WORK INSTRUCTIONS
1/ Answer these questions from the Dagger workflow post, one line each:
(a) According to the post, under what condition does snakemake run things, and what example does it give?
(b) To which file does the make_summary rule write its output?
(c) On which thread does the Info message say the rule for "data/sample_6.csv" ran?
2/ From the Dagger workflow post, list every input csv file named in the "[ Info: running Rule" messages.
3/ Carry the Dagger workflow post forward from its last line.

READING TEXT
——————————

Dagger + Dates = snakemake?

I have a folder data with samples (csv files), I want to compute some statistics for each file and then make a summary. In snakemake you can define rules how to produce the output file from the inputs, and snakemake will handle the execution, running things only when needed (e.g. when a file has been modified). There’s not equivalent in Julia, but I think all most of the building blocks are already in Dagger and we just need some nicer frontend. Here’s an example I made quickly to illustrate:

I define a rule that takes a sample as input and create a new transformed csv file :

rule_square_df(i) = Rule(
    "data/sample_$(i).csv" => "data/sample_squared_$(i).csv",
    (input, output) -> begin
        df = CSV.read(input[1], DataFrame)
        df.xsquared = df.x.^2
        CSV.write(output[1], df)
        output
    end
)

I make another rule that takes all the transformed sample files and make a summary :

make_summary = Rule(
    ["data/sample_squared_$(i).csv" for i in 1:10] => "data/samples_summary.csv",
    (inputs, output) -> begin
        dfs = CSV.read.(inputs, DataFrame)
        mean_squared = DataFrame(sample = inputs, mean_squared = [mean(df.xsquared) for df in dfs])
        CSV.write(output[1], mean_squared)
        output
    end
)

Now I can build my DAG and run it :

inputs = 1:10
squared = [Dagger.@spawn rule_square_df(i)(1) for i in inputs]
summary = Dagger.@spawn make_summary(squared...)

This execute the rules on different threads and then make the summary :

[ Info: running Rule(["data/sample_1.csv"], ["data/sample_squared_1.csv"], var"#147#148"()) on thread 7
[ Info: running Rule(["data/sample_3.csv"], ["data/sample_squared_3.csv"], var"#147#148"()) on thread 8
[ Info: running Rule(["data/sample_6.csv"], ["data/sample_squared_6.csv"], var"#147#148"()) on thread 6
[ Info: running Rule(["data/sample_7.csv"], ["data/sample_squared_7.csv"], var"#147#148"()) on thread 3
DTask (running)

——————————

DATA LINES

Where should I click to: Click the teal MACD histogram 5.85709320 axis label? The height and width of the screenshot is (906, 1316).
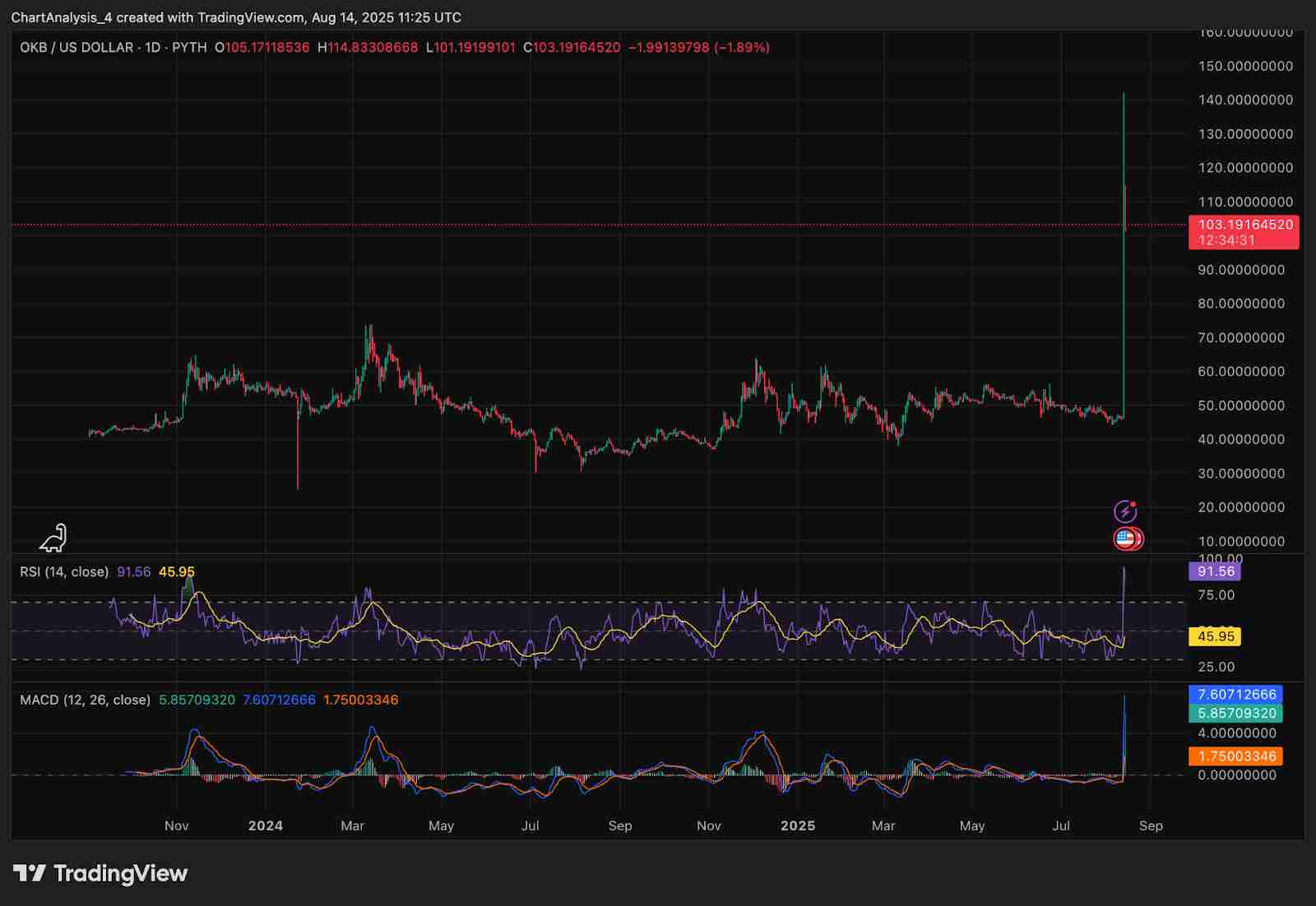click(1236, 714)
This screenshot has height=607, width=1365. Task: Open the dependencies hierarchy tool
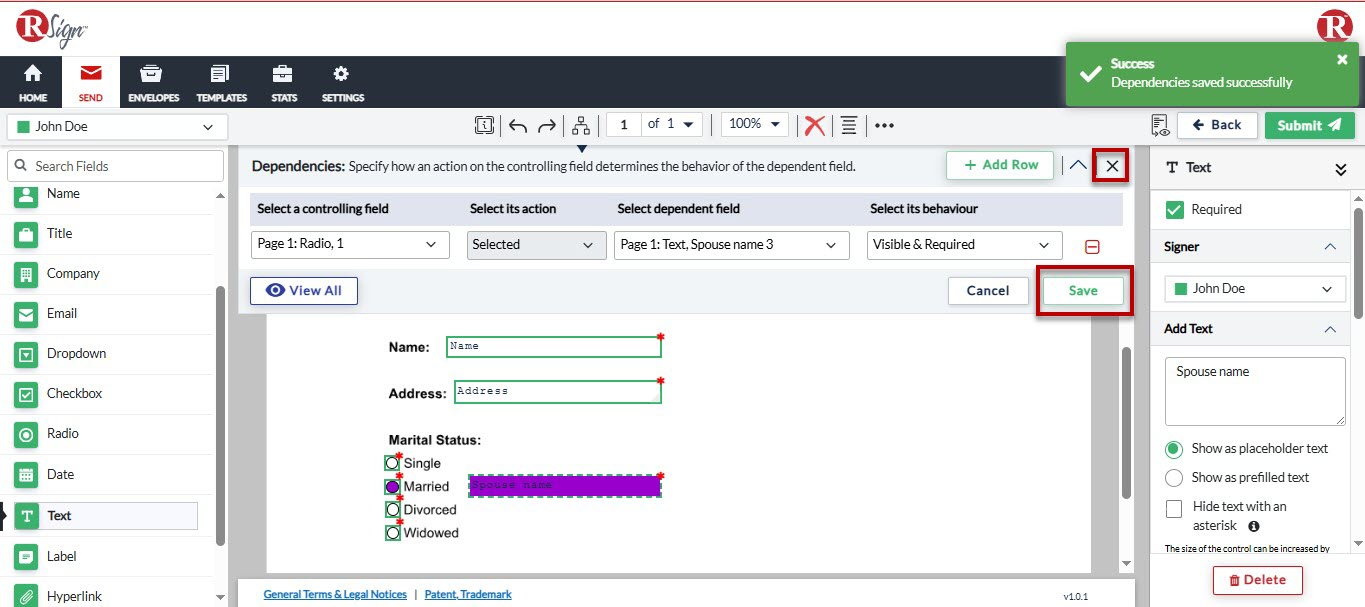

——————————

RESPONSES IN ORDER
1/
(a) Only when needed, for example when a file has been modified.
(b) "data/samples_summary.csv"
(c) Thread 6.

2/
data/sample_1.csv
data/sample_3.csv
data/sample_6.csv
data/sample_7.csv

3/
[ Info: running Rule(["data/sample_5.csv"], ["data/sample_squared_5.csv"], var"#147#148"()) on thread 5
[ Info: running Rule(["data/sample_9.csv"], ["data/sample_squared_9.csv"], var"#147#148"()) on thread 8
[ Info: running Rule(["data/sample_2.csv"], ["data/sample_squared_2.csv"], var"#147#148"()) on thread 4
[ Info: running Rule(["data/sample_8.csv"], ["data/sample_squared_8.csv"], var"#147#148"()) on thread 8
[ Info: running Rule(["data/sample_10.csv"], ["data/sample_squared_10.csv"], var"#147#148"()) on thread 8
[ Info: running Rule(["data/sample_4.csv"], ["data/sample_squared_4.csv"], var"#147#148"()) on thread 2
[ Info: running Rule(["data/sample_squared_1.csv", "data/sample_squared_2.csv", "data/sample_squared_3.csv", "data/sample_squared_4.csv", "data/sample_squared_5.csv", "data/sample_squared_6.csv", "data/sample_squared_7.csv", "data/sample_squared_8.csv", "data/sample_squared_9.csv", "data/sample_squared_10.csv"], ["data/samples_summary.csv"], var"#150#153"()) on thread 4

If I run it again nothing happens because all the outputs are there and up-to-date :

DTask (running)

If I update an input file, things get updated correctly :

shell> touch data/sample_9.csv

[ Info: running Rule(["data/sample_9.csv"], ["data/sample_squared_9.csv"], var"#247#248"()) on thread 2
DTask (running)
[ Info: running Rule(["data/sample_squared_1.csv", "data/sample_squared_2.csv", "data/sample_squared_3.csv", "data/sample_squared_4.csv", "data/sample_squared_5.csv", "data/sample_squared_6.csv", "data/sample_squared_7.csv", "data/sample_squared_8.csv", "data/sample_squared_9.csv", "data/sample_squared_10.csv"], ["data/samples_summary.csv"], var"#250#253"()) on thread 5

My implementation is not very good and there’s probably use cases that wouldn’t work, but something a bit like this that would already be useful, even with limited functionalities. I’m not sure I’m handling input/outputs in a good way (Dagger needs tasks to link to each other via arguments) and it’s easy to do something wrong (e.g. omitting the … in the summary call will produce wrong results, because the summary will not wait for the first tasks to finish).

Here’s the full code :

Summary
using Pkg; Pkg.activate(".")
using Dagger, Statistics
using CSV, DataFrames, Dates

import Dagger.@par

##

if true
    for i in 1:10
        CSV.write(joinpath("data/sample_$(i).csv"), DataFrame(x=rand(10)))
    end
end

##

struct Rule
    inputs::Vector{String}
    outputs::Vector{String}
    action::Function  # Function to generate outputs from inputs
end

Rule(inputs::String, outputs::String, action::Function) = Rule([inputs], [outputs], action)
Rule(inputs::Vector{String}, outputs::String, action::Function) = Rule(inputs, [outputs], action)
Rule(inputs::String, outputs::Vector{String}, action::Function) = Rule([inputs], outputs, action)

Rule(io::Pair, action::Function) = Rule(io.first, io.second, action)

function needs_update(task::Rule)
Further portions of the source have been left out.